Quoted passage:
+++++

"It can be pretty miserable, because it can give diarrhea that can last for days," Parise said.
The first reported cases occurred in Iowa, which has been hardest hit with 146 people falling ill so far. The first cases came in late June, with more infections reported through July.
Other states reporting large numbers of infections are Nebraska, with 81 cases, and Texas, with 113 cases.
It takes about a week for people who are infected to become sick.
Marshall said there may be more cases of cyclospora infection out there than people realize. It is possible, "that most occurrences go unreported as many people wouldn't recognize the symptoms as any different than a common stomach bug," he explained.
Dr. Thomas Frieden, CDC director, urged people who have suffered from diarrhea for longer than a couple of days to be tested for cyclospora.
"If not treated, symptoms can last from a few days to a month or longer, go away and then return later," Marshall said. "Cyclospora can be treated with an antibiotic combination of trimethoprim-sulfamethoxazole [Bactrim]."
The best option, however, is to avoid the bug altogether.

+++++

Exercise data:
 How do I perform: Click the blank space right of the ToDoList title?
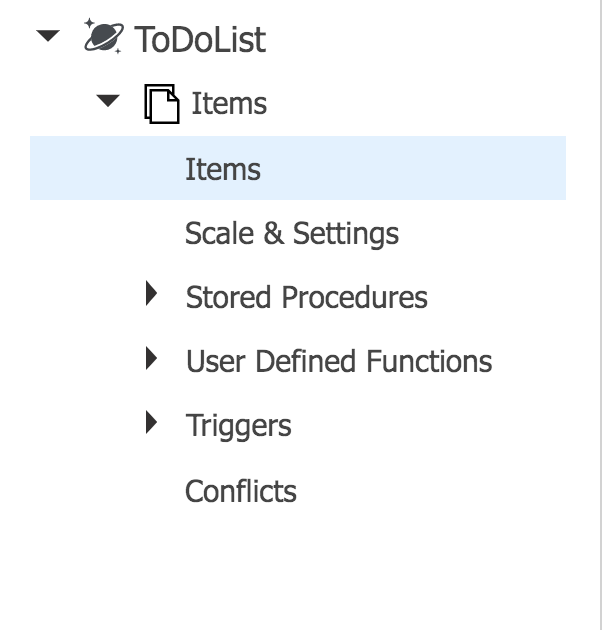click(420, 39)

+++++

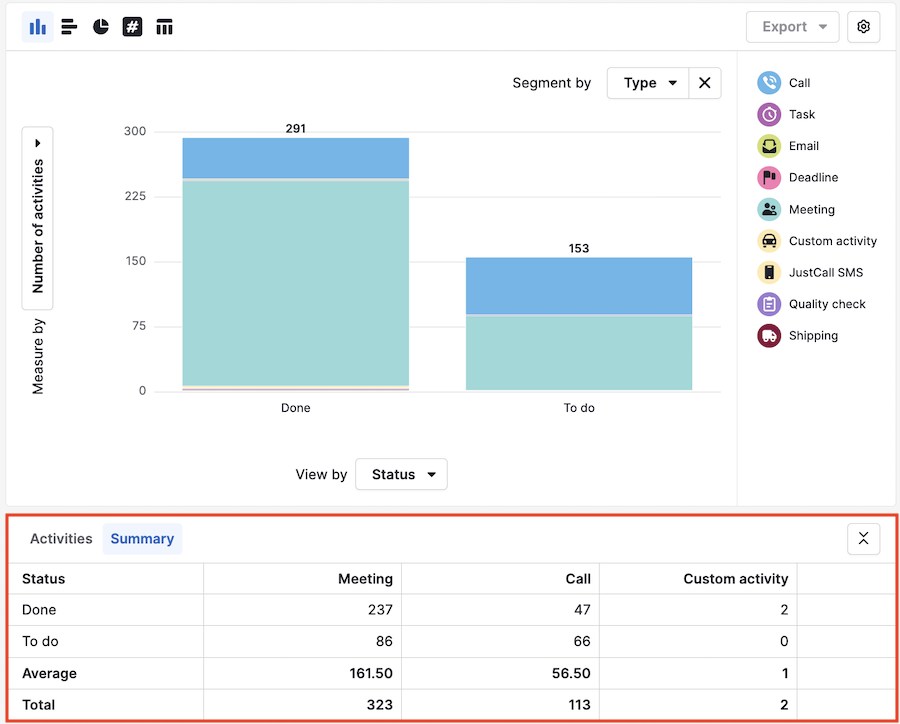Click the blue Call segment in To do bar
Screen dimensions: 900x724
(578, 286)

+++++

What is expected:
Write the next part of the article on the cyclospora infections, starting after its final sentence.

Response box:
"The safest way to protect oneself and one's family is to always rinse fresh produce under water, and even put vegetables in a cold water bath ahead of time to properly clean them," Marshall advised.
One expert stressed that the wash-your-produce rule includes pre-packaged salads.
"Wash all your fruits and salads before ingesting," said Dr. Salvatore Pardo, vice chairman of the emergency department at Long Island Jewish Medical Center in New Hyde Park, NY. "My hunch is the public does not do this to "prepackaged" salad, which is normally purchased for convenience and dumped into the bowl since it tends to be free from particles -- dirt, sand, critters -- one would normally find in locally picked ingredients."
Earlier outbreaks of cyclospora have been traced back to fruits and vegetables imported from tropical regions like Latin America and Southeast Asia, where the parasite is common, Parise said.